Cardiovascular Systems has completed enrolment in COAST (Coronary orbital atherectomy system trial), which is designed to assess the safety and efficacy, as well as economic outcomes, of the company’s new micro crown Orbital Atherectomy System (OAS) for the management of severely calcified coronary lesions in patients with coronary artery disease.
A company press release reports that the 1.25 mm micro crown is Cardiovascular Systems’ second-generation device designed to facilitate stent delivery in patients with severely calcified lesions who are acceptable candidates for percutaneous transluminal coronary angioplasty (PTCA) or stenting. It adds that the micro crown OAS is designed to improve the tracking and piloting of the OAS driveshaft and the ability of the crown to reach the lesion while operating at lower rotational speeds.

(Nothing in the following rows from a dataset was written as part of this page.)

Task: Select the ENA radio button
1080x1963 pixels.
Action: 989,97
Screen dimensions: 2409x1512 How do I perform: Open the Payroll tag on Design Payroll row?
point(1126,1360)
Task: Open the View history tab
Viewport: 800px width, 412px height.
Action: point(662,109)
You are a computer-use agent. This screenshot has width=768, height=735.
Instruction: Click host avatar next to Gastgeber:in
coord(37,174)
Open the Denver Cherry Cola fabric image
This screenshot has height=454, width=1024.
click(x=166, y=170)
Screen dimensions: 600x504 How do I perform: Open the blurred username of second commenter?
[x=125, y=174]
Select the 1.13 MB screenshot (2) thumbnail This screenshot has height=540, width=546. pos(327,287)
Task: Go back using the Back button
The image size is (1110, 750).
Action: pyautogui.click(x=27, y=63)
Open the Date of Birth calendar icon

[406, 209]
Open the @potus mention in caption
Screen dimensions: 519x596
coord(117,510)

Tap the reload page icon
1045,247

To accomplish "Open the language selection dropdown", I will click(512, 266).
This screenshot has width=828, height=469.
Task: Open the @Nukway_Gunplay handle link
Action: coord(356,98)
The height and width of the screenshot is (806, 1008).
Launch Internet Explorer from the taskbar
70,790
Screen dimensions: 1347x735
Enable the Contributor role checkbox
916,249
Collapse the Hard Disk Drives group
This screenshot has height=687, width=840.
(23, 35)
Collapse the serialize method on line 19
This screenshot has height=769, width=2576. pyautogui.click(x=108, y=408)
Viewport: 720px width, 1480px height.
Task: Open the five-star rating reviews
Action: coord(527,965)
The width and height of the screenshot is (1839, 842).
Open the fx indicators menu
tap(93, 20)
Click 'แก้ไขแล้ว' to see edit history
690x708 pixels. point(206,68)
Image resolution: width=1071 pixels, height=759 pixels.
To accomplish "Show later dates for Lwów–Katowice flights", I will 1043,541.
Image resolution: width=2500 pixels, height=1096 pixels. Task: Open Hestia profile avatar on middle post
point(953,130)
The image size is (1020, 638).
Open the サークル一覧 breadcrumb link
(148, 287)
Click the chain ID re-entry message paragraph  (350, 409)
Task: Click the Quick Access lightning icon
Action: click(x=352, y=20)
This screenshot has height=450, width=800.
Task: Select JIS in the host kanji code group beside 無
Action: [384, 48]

COAST builds on CSI’s ORBIT II study, which was the first trial designed to treat patients with severely calcified lesions who are typically excluded from all major trials but who are commonly seen in the “real world”. It is a prospective, single-arm, multicentre, global, investigational study. David L Martin, CSI president and chief executive officer, says: “Data from this study will be key to secure approval for the use of the coronary micro crown OAS in the world’s two largest atherectomy markets. We anticipate that the 30-day data will be presented in calendar 2016.”
In November 2014, Cardiovascular Systems completed the enrolment of 26 patients at five sites in Japan. Seventy-four patients were enrolled in 15 sites in the USA. The study’s principal co-investigators are Shigeru Saito (director of Cardiology and Catheterization Laboratories, Shonan Kamakura General Hospital, Kamakura, Japan) and Gregg Stone (director of the Cardiovascular Research and Education Center for Interventional Vascular Therapy at Columbia University Medical Center, New York, USA).